United States District Court, S.D. Texas, Houston Division
Mar 4, 2010
CIVIL ACTION NO. H-09-4159 (S.D. Tex. Mar. 4, 2010)

Opinion

CIVIL ACTION NO. H-09-4159.

March 4, 2010


MEMORANDUM AND ORDER


Plaintiffs James A. Green and Prince Ella Green, pro se, filed this lawsuit alleging that they are disabled African-American and that Defendants violated their constitutional rights in connection with a state court lawsuit. The case is before the Court on the Motions to Dismiss filed by Defendants Steven Leyh, Shelley Douglas, Jeff Records, Leyh and Payne, LLP, MidFirst Bank, MidLand Mortgage Co., and Barrett Daffin Frappier Turner Engel, LLP [Doc. # 9] and by Defendant Michael Weston [Doc. # 11]. By Orders entered January 28, 2010 [Doc. # 10] and January 29, 2010 [Doc. # 13], Plaintiffs were directed to file any opposition to the Motions to Dismiss by February 22, 2010, and were cautioned that failure to do so would result in dismissal of their lawsuit against these Defendants. Plaintiffs filed an Amended Complaint [Doc. # 12] on January 29, 2010, and filed "Objections to Defendant Wayne Mallia's Motion to Dismiss Based on the Eleventh Amendment" [Doc. # 15]. Plaintiffs did not, however, file any opposition to either of the remaining two Motions to Dismiss and did not request additional time to do so. Having reviewed this full record and applied governing legal authorities, the Court grants the Motions to Dismiss.
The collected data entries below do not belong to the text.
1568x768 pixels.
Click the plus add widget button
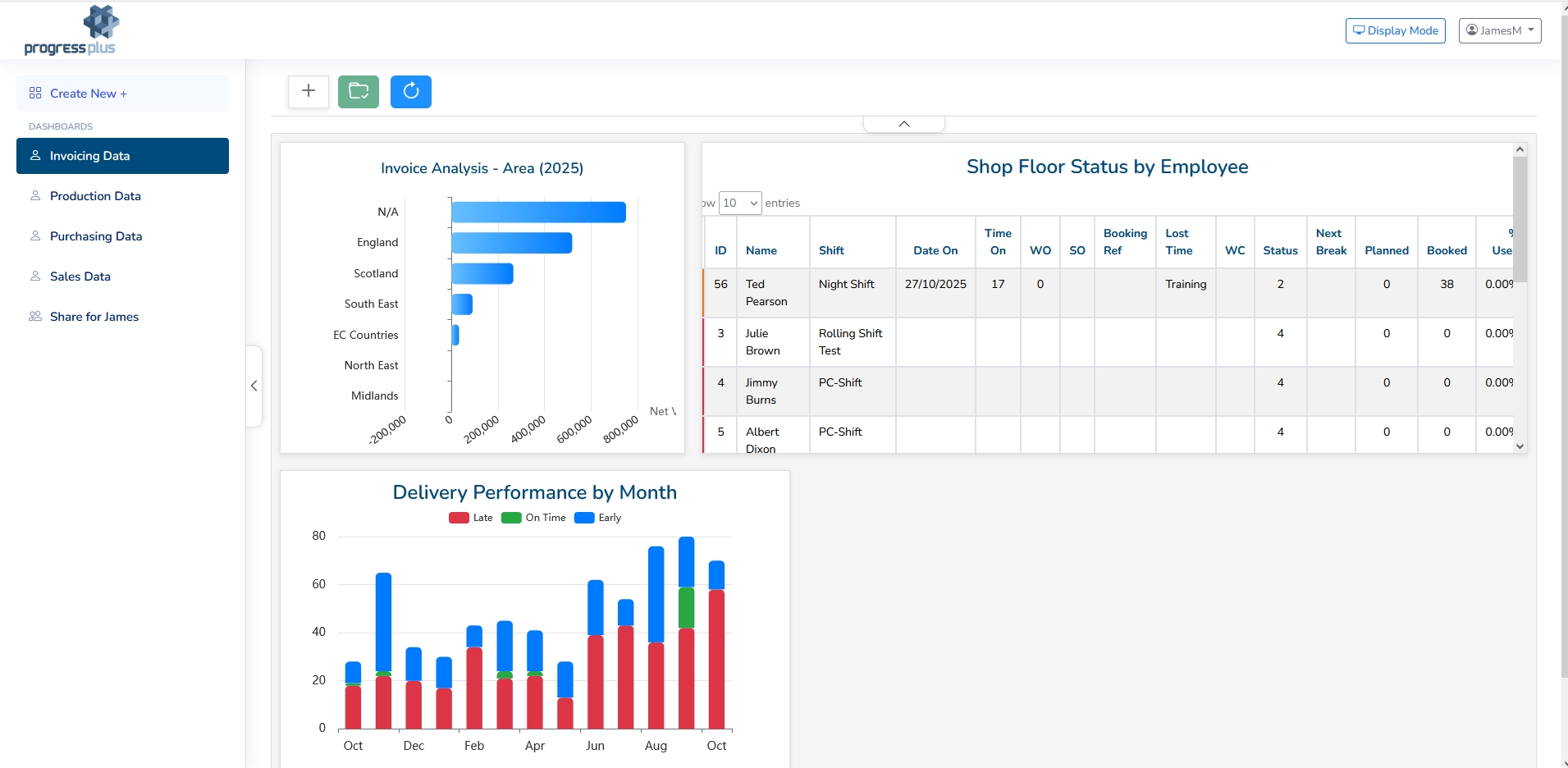pyautogui.click(x=309, y=91)
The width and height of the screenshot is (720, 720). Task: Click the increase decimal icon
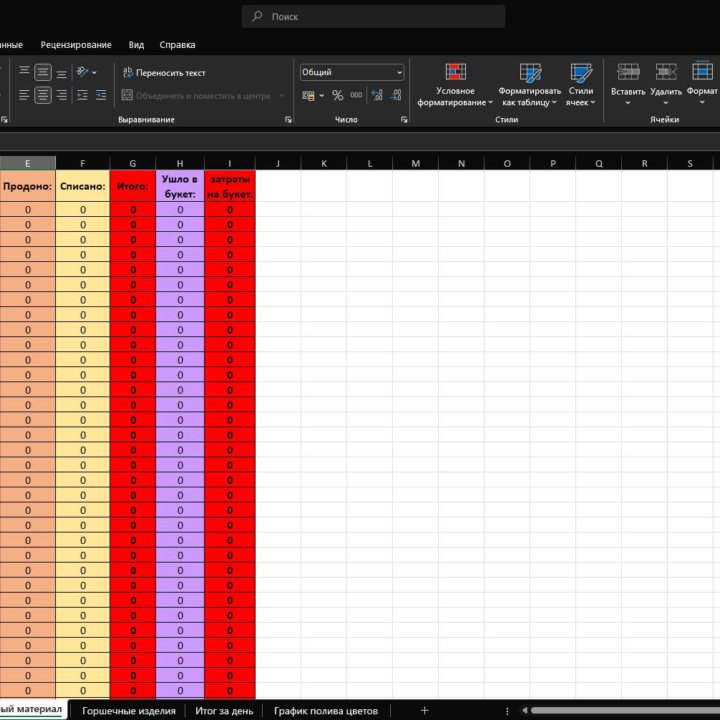pyautogui.click(x=377, y=96)
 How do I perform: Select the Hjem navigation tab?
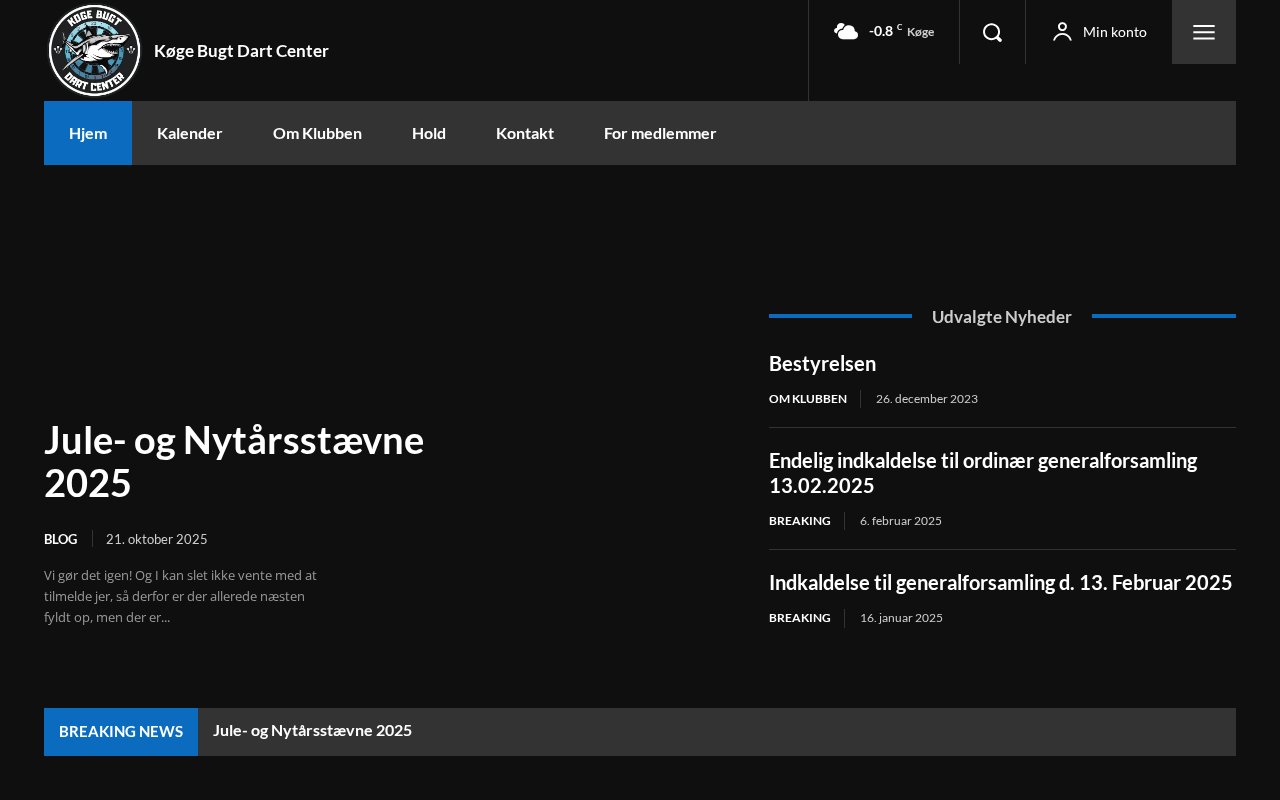[88, 133]
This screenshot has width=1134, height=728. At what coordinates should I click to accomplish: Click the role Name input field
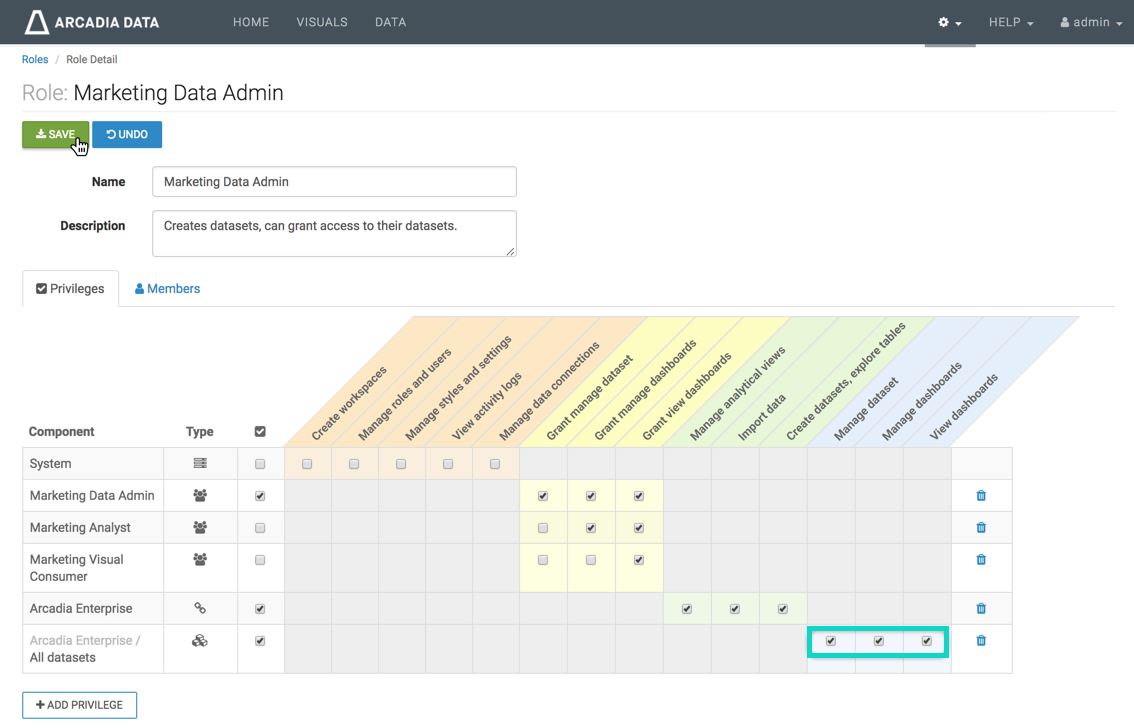pos(334,182)
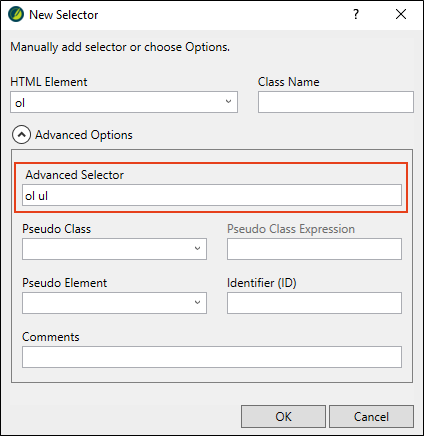Viewport: 424px width, 436px height.
Task: Confirm with the OK button
Action: (x=283, y=416)
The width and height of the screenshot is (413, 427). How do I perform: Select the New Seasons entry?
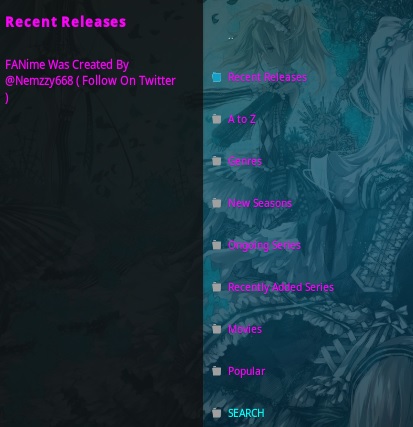point(260,203)
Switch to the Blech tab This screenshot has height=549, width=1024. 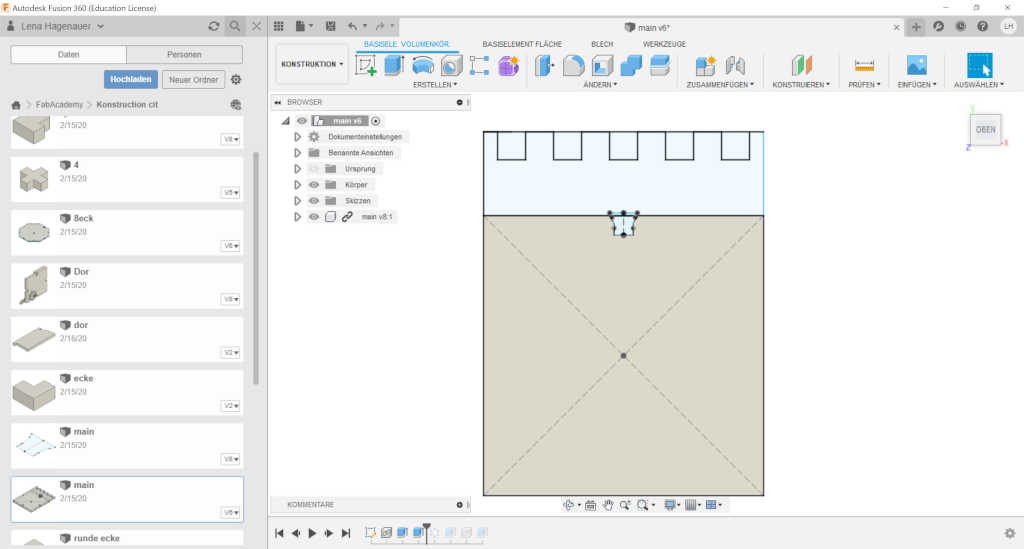pyautogui.click(x=602, y=44)
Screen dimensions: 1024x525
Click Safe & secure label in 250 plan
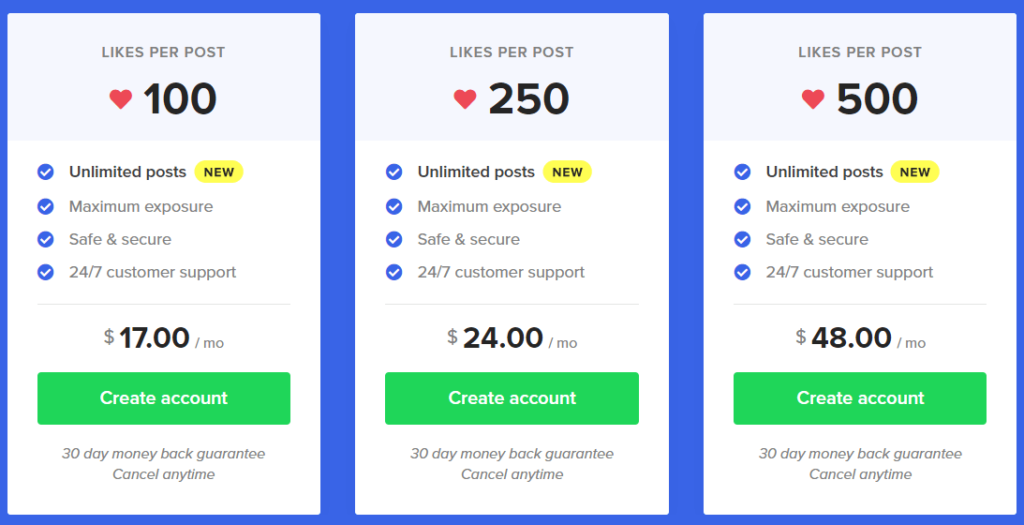pyautogui.click(x=469, y=239)
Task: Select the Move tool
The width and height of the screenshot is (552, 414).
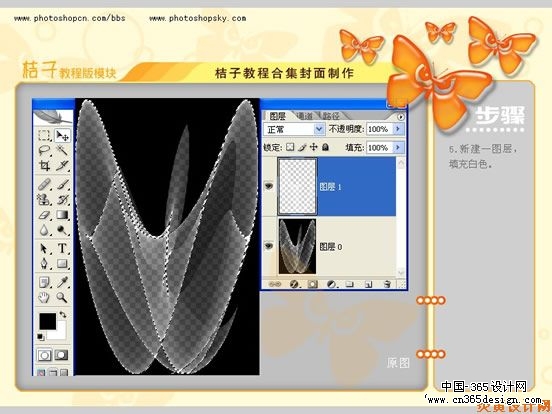Action: pos(62,136)
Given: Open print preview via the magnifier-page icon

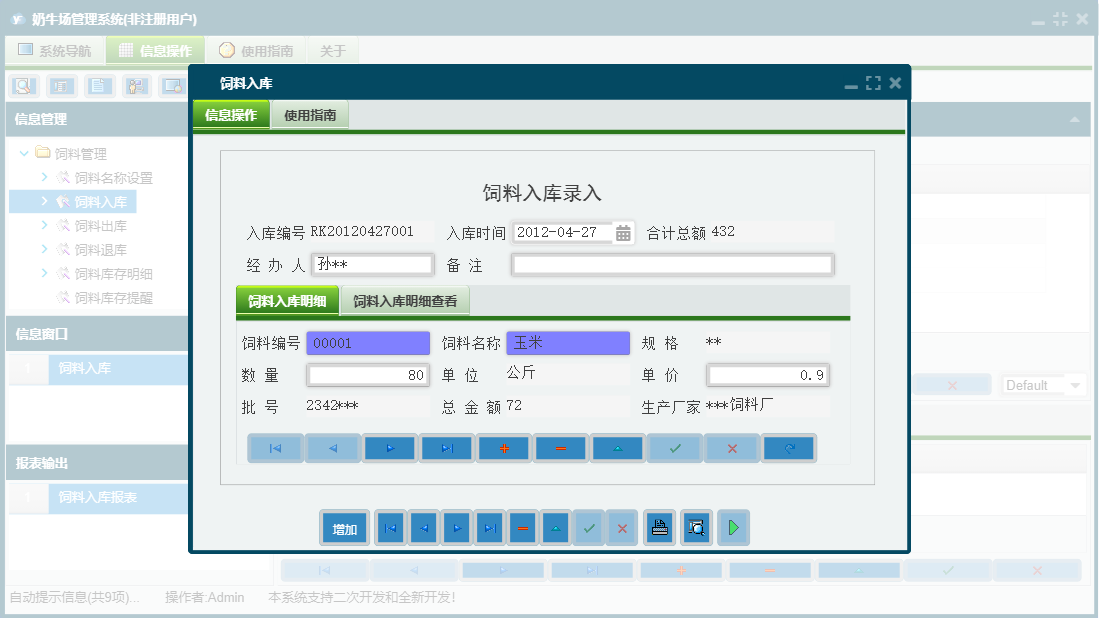Looking at the screenshot, I should [x=696, y=527].
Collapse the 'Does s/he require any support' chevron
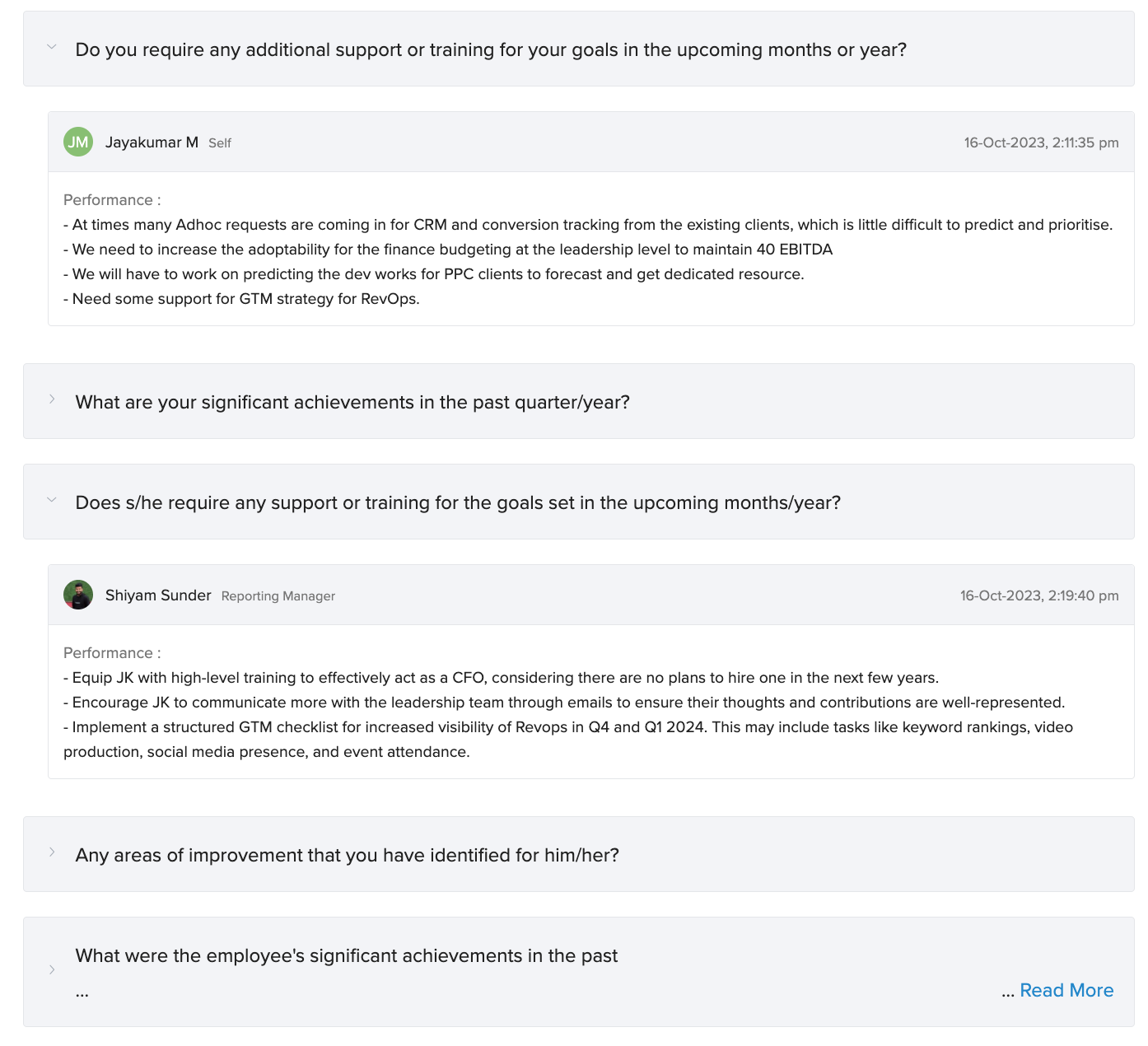 click(x=52, y=500)
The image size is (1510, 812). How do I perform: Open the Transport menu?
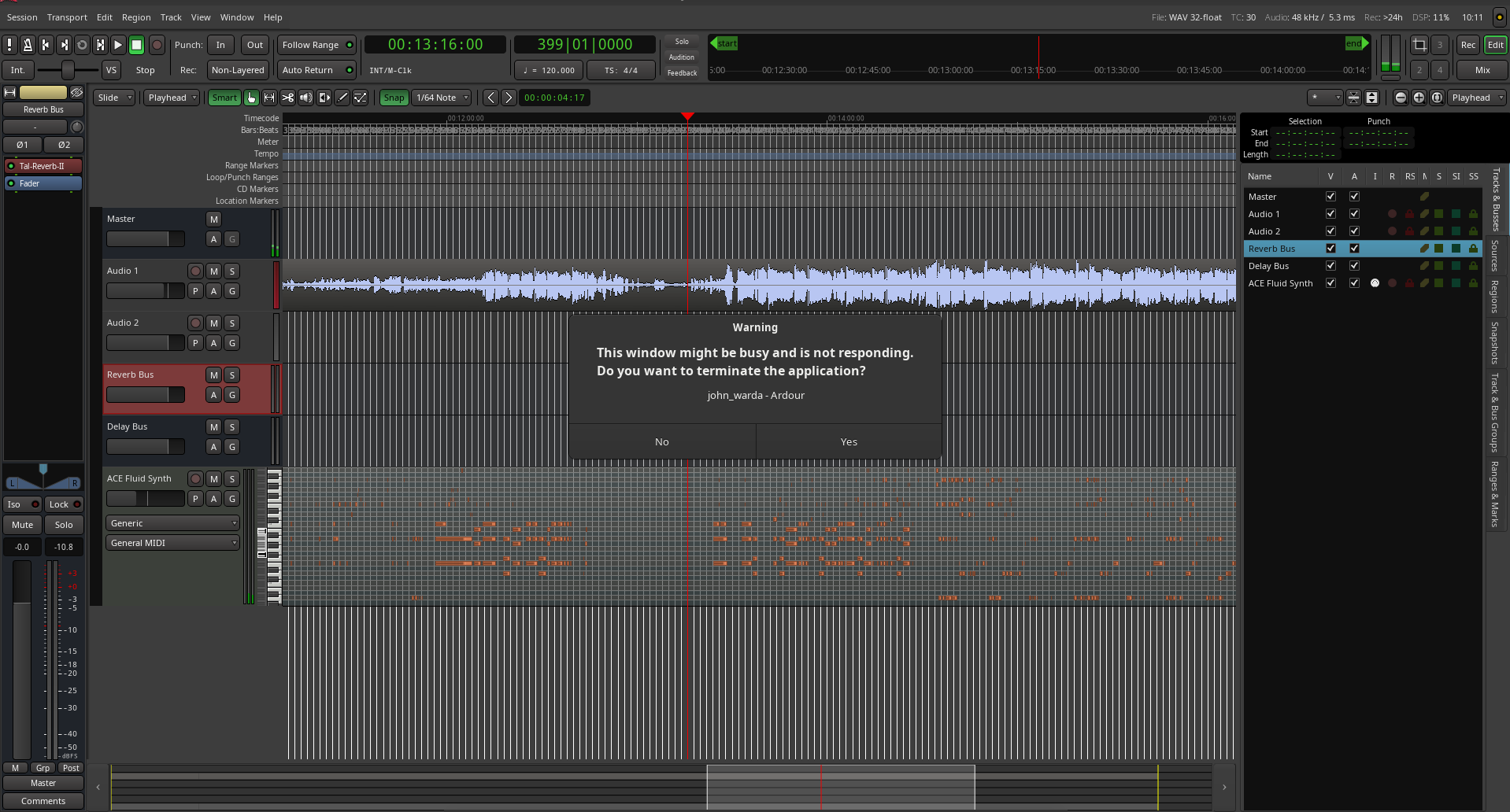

Defendant Judge Wayne Mallia's separate Motion to Dismiss was granted by Memorandum and Order [Doc. # 22] entered February 24, 2010.

I. FACTUAL BACKGROUND

Plaintiffs filed a lawsuit in the 405th Judicial District Court of Galveston County, Texas, against several financial institutions. Plaintiffs alleged in the state court lawsuit that the defendants were improperly attempting to collect a debt that had been discharged in bankruptcy. The state court lawsuit was assigned to Judge Mallia.

The state court lawsuit was later amended to add the law firm now known as Barrett Daffin Frappier Turner Engal, LLP.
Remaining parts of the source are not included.